── Data extracts ──
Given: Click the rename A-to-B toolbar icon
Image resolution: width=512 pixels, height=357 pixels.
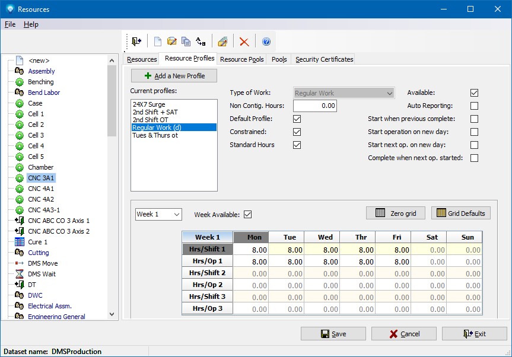Looking at the screenshot, I should click(x=201, y=42).
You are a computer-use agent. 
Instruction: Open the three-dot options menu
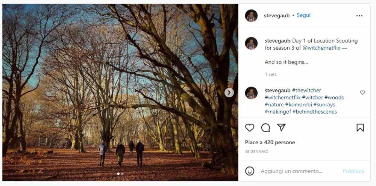pyautogui.click(x=359, y=16)
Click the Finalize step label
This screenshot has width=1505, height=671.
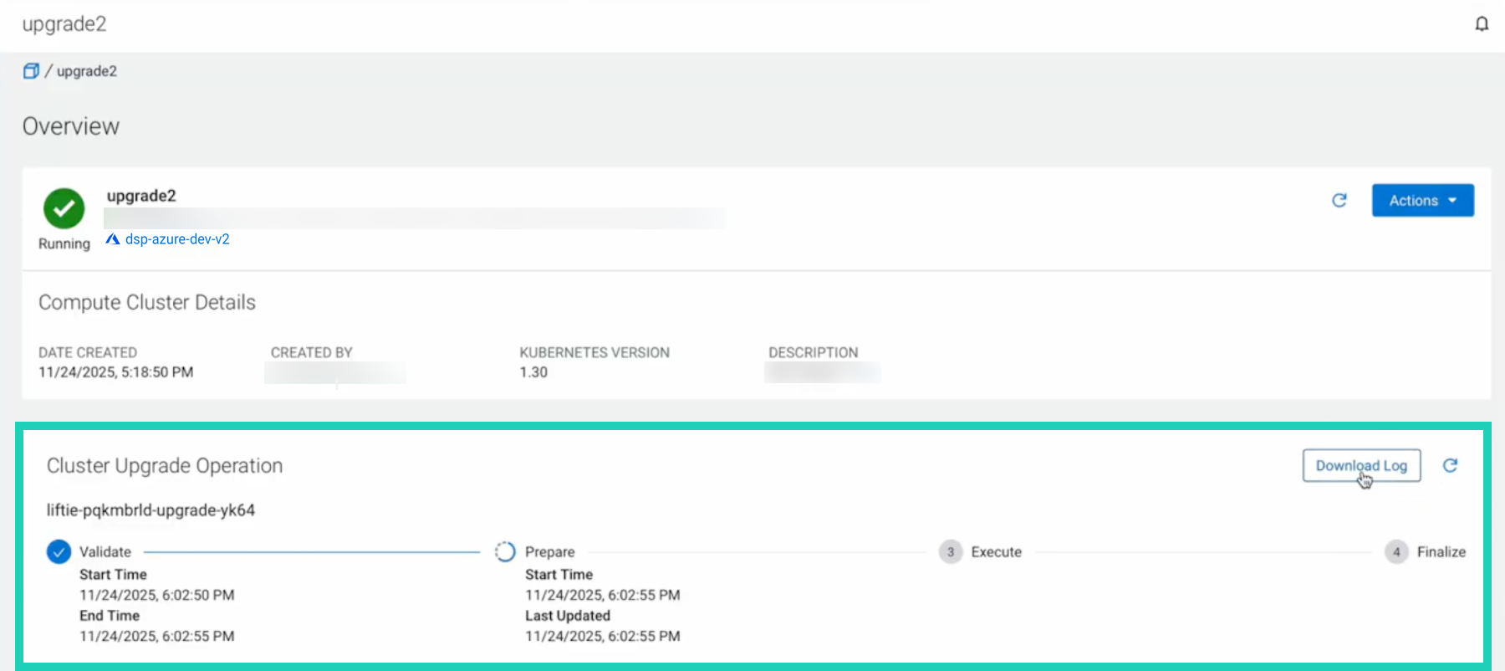click(x=1441, y=552)
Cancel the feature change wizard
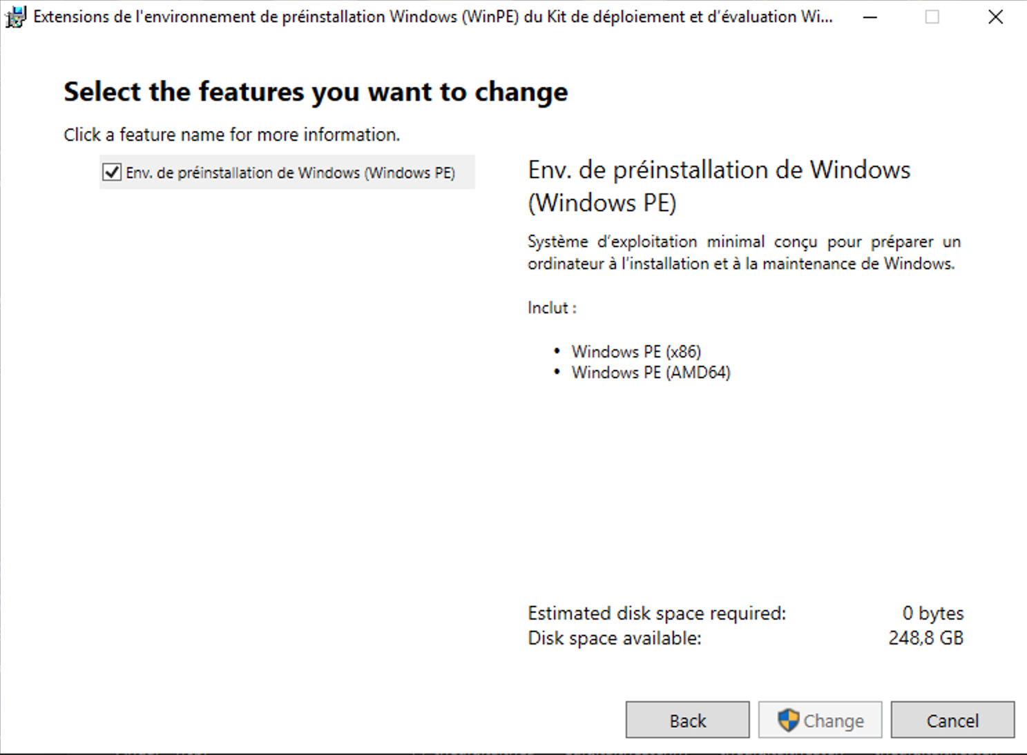This screenshot has width=1027, height=755. point(952,720)
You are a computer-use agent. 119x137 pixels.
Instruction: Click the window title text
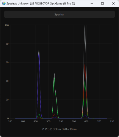pos(41,4)
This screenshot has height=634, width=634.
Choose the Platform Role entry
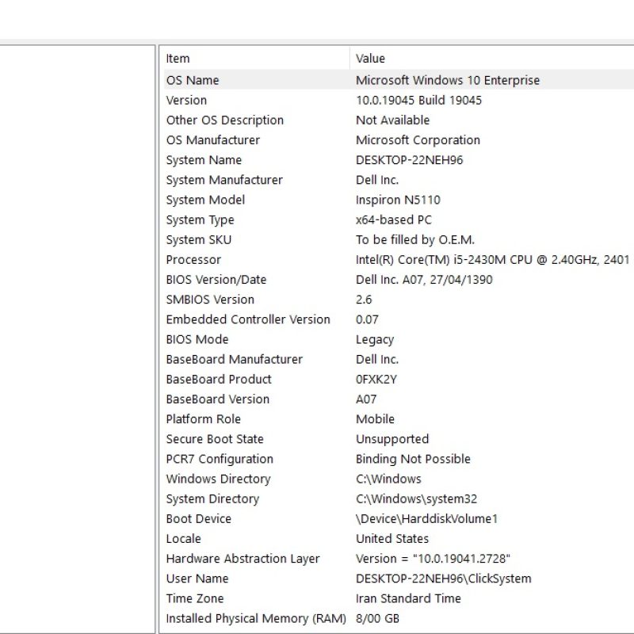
───
The copy should hold exactly the lines from the one containing "You are a computer-use agent. 119x137 pixels." through the final line of the records above, both ends included, and no picture.

You are a computer-use agent. 119x137 pixels.
Instruction: Click the window title text
pos(41,4)
This screenshot has height=634, width=634.
Choose the Platform Role entry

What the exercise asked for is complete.